━━ Raw records ━━

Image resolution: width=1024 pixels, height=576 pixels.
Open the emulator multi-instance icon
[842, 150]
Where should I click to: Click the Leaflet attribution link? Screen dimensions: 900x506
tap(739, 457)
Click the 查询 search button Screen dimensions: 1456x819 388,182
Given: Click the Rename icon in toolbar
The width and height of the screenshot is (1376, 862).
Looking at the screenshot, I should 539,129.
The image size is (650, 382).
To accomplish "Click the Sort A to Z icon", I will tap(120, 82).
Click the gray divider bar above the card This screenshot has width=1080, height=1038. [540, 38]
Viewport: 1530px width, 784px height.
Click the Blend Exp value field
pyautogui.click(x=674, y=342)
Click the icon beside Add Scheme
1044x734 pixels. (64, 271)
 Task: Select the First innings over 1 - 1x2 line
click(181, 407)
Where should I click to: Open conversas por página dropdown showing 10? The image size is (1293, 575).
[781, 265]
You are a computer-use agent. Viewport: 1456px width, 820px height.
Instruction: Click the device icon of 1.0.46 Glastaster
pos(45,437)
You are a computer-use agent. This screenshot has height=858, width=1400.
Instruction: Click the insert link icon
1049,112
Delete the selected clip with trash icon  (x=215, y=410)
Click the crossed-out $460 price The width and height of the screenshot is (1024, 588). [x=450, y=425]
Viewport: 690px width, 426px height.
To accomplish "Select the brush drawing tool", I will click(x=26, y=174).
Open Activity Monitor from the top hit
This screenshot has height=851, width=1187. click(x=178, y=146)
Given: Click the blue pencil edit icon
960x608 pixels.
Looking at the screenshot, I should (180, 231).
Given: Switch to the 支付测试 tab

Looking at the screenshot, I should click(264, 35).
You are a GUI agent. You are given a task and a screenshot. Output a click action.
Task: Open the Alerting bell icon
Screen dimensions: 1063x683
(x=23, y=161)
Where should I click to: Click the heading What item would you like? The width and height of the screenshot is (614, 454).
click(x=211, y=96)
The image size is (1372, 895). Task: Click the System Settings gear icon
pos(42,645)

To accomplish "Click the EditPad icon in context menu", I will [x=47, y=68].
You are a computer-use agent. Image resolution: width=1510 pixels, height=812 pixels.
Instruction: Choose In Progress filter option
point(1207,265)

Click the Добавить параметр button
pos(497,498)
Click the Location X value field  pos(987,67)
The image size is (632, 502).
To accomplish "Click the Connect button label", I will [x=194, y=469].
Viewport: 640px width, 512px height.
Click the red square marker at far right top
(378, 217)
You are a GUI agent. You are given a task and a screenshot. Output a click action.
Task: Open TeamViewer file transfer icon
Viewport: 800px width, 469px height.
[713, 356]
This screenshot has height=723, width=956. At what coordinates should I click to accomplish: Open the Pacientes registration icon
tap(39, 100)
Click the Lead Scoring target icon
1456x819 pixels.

━━━

Reproduce every line of the material above word for word, keeping each line in its original order.

Image resolution: width=1024 pixels, height=576 pixels.
Open the emulator multi-instance icon
[842, 150]
Where should I click to: Click the Leaflet attribution link? Screen dimensions: 900x506
tap(739, 457)
Click the 查询 search button Screen dimensions: 1456x819 388,182
Given: Click the Rename icon in toolbar
The width and height of the screenshot is (1376, 862).
Looking at the screenshot, I should 539,129.
The image size is (650, 382).
To accomplish "Click the Sort A to Z icon", I will tap(120, 82).
Click the gray divider bar above the card This screenshot has width=1080, height=1038. [540, 38]
Viewport: 1530px width, 784px height.
Click the Blend Exp value field
pyautogui.click(x=674, y=342)
Click the icon beside Add Scheme
1044x734 pixels. (64, 271)
 Task: Select the First innings over 1 - 1x2 line
click(181, 407)
Where should I click to: Open conversas por página dropdown showing 10? The image size is (1293, 575).
[781, 265]
You are a computer-use agent. Viewport: 1456px width, 820px height.
Instruction: Click the device icon of 1.0.46 Glastaster
pos(45,437)
You are a computer-use agent. This screenshot has height=858, width=1400.
Instruction: Click the insert link icon
1049,112
Delete the selected clip with trash icon  (x=215, y=410)
Click the crossed-out $460 price The width and height of the screenshot is (1024, 588). [x=450, y=425]
Viewport: 690px width, 426px height.
To accomplish "Select the brush drawing tool", I will click(x=26, y=174).
Open Activity Monitor from the top hit
This screenshot has height=851, width=1187. click(x=178, y=146)
Given: Click the blue pencil edit icon
960x608 pixels.
Looking at the screenshot, I should (180, 231).
Given: Switch to the 支付测试 tab

Looking at the screenshot, I should click(264, 35).
You are a GUI agent. You are given a task and a screenshot. Output a click action.
Task: Open the Alerting bell icon
Screen dimensions: 1063x683
(x=23, y=161)
Where should I click to: Click the heading What item would you like? The width and height of the screenshot is (614, 454).
click(x=211, y=96)
The image size is (1372, 895). Task: Click the System Settings gear icon
pos(42,645)

To accomplish "Click the EditPad icon in context menu", I will [x=47, y=68].
You are a computer-use agent. Image resolution: width=1510 pixels, height=812 pixels.
Instruction: Choose In Progress filter option
point(1207,265)

Click the Добавить параметр button
pos(497,498)
Click the Location X value field  pos(987,67)
The image size is (632, 502).
To accomplish "Click the Connect button label", I will [x=194, y=469].
Viewport: 640px width, 512px height.
Click the red square marker at far right top
(378, 217)
You are a GUI agent. You are given a task and a screenshot. Output a click action.
Task: Open TeamViewer file transfer icon
Viewport: 800px width, 469px height.
[713, 356]
This screenshot has height=723, width=956. At what coordinates should I click to accomplish: Open the Pacientes registration icon
tap(39, 100)
Click the Lead Scoring target icon
1456x819 pixels.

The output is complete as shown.